We’ve recently seen a rise in Sock Puppets here at MusicBrainz. We’ve observed editors creating separate sock puppet accounts who vote through the edits of the editor in order to get changes through MusicBrainz faster. This practice obviously side-steps our peer-review system, and up until now we’ve had to have other editors go through and follow the trails of naughty editors to clean up after them.
To avoid this from happening continually, we’ve update the main server with a minor patch that requires people to have more than 10 approved edits in order to vote on other people’s edits. This makes creating a sock-puppet account much harder — each sock puppet account created will need to have a lot of work invested in it before it can be useful. We’re hoping that this simple tweak will discourage sock puppeteers.
Excellent! I wholeheartedly support this.
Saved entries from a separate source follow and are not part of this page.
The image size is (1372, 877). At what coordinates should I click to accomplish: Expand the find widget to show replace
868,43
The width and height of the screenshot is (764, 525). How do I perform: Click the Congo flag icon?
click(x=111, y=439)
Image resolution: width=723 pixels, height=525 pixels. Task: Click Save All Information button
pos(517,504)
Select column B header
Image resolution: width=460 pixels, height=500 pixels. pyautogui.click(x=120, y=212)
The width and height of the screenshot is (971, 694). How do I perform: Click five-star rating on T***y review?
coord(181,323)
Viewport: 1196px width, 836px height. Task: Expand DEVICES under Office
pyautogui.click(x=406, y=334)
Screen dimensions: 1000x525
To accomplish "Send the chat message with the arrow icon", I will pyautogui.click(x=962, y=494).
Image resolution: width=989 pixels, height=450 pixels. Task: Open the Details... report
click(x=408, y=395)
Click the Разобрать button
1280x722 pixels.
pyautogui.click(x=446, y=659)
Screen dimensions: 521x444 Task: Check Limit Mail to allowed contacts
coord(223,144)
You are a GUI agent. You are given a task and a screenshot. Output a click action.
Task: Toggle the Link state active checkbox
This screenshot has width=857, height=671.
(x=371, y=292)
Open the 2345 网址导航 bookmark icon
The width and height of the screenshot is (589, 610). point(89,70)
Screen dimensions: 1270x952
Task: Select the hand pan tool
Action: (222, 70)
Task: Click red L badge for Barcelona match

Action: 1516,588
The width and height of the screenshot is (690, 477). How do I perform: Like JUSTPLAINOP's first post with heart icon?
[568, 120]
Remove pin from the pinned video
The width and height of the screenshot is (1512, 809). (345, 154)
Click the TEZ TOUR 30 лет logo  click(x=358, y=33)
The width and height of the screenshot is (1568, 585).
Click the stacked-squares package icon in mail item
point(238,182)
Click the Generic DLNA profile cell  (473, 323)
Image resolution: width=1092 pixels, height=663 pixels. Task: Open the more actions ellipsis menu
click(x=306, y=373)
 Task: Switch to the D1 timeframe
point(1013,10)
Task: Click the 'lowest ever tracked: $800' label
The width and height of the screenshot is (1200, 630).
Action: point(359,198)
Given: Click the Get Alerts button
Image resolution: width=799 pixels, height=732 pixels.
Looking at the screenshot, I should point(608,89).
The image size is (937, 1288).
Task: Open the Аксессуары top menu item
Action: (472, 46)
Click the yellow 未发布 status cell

Three or four years ago I started wondering how long i would take until sock puppets become a serious problem. I had been tracking a sock puppeteer’s edits quite some time until he gave up. But I was lucky that he was too lazy not to create more than two sock puppet accounts (when three votes were necessary).
This is great news. Can you confirm that PUID uploads or other reg-editor automods don’t count towards the edits required? (although this obviously requires some work by a potential puppeteer; it’s pretty easy a hurdle to jump?)
Yes, this requires 10 accepted non-autoedits.
Assuming that the edits were non abusive, I can kind of understand why people might be motivated to do this.
If you are working on an obscure artist, you may get no votes at all during the two week voting period. If you have multiple edits that need to be done in sequence, this can be quite frustrating. An example of this that I ran into was inserting an extra track into the middle of a release then adding a Disc ID — adding the Disc ID was not possible until the edits to add the extra track and then change the numbering had been accepted.
Being able to streamline the process would have been quite useful, although doing so with dummy accounts really only papers over the problem. A real solution would be one of:
1. make voting on edits more visible / rewarding. I don’t know how to do this though. While the change to require 10 edits might reduce sock puppet usage (assuming that a user doesn’t have enough accounts to quickly reach that total for a new account), it also sounds like it might also reduce the number of legitimate voters, which would exacerbate the problem.
2. Treat all cases where one edit must be accepted before a second edit must be made as a bug and try to fix them. If I can get all my changes done in one go rather than having to keep track of changes to make in 2 weeks time then there is less incentive to try and bypass the review period.
I’m an outsider (never voted, never edited), but I’ve always been fascinated by MusicBrainz.
If I understand this correctly, there has been a problem that sometimes there are not enough people around to vote on something. As a result some editors found a workaround creating votes so that their edits are not worthless? But now you’re making it even harder to vote on something? (By strongly restricting the set of people who are allowed to vote.)
Seems like you’re only fighting symptoms, and making the real problem worse?
If there is not enough people to vote on something, the edits are accepted after two weeks automatically. No need to create multiple accounts for that. This change is to stop people from making edits that are against MB style guidelines. But if you don’t have even 10 edits (which is a few minutes of work, if you look at the quality of releases in the voting queue — there is a lot of things to fix), you hardly know MB style guidelines and so can’t really vote anyway.
As I mentioned in my post above, 2 weeks is quite a long time to wait if you have other edits that are waiting on the first one to pass (it wasn’t so bad when the voting period expired after 1 week).
Is there any pattern to the types of edits that people are using sock puppets to vote on? I’d imagine that the first votes a sock puppet made would be most instructive, since they would be the ones that pushed the user to try and game the system.
The reason why I implemented this, were edits where the users (usually band management or members, but that makes no difference) disagreed with some MB policies and started deleting data from MB. There are, of course, also the cases you describe and people didn’t want to wait for 2 weeks. But it’s really easy to solve such “problems” even without creating sock puppet accounts. Asking of the users mailing list, web forums or IRC will help getting the edits closed very soon. But note that if such edits are made by new people (the ones with less than 10 edits, who currently can’t vote), they are usually incorrect and need to be fixed before accepting them.
I have to agree with Lukáš on this. I’ve seen once to many time people who thought they knew better than the MusicBrainz “collective” (I’m not saying this is always false though), and decided to act destructively on the database (like deleting artists with the same artist name as themselves). 10 edits aren’t a lot and anyone wanting to better MusicBrainz should be able to quickly reach this.